[Records supplied]

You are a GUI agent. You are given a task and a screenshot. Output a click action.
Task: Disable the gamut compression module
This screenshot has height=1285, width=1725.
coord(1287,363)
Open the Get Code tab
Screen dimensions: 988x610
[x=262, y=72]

[What this task involves]
Repeat, with no changes, each line from the one with "Task: Disable the gamut compression module" to the end of the listing, including both ends and nothing else.

[Exercise response]
Task: Disable the gamut compression module
This screenshot has height=1285, width=1725.
coord(1287,363)
Open the Get Code tab
Screen dimensions: 988x610
[x=262, y=72]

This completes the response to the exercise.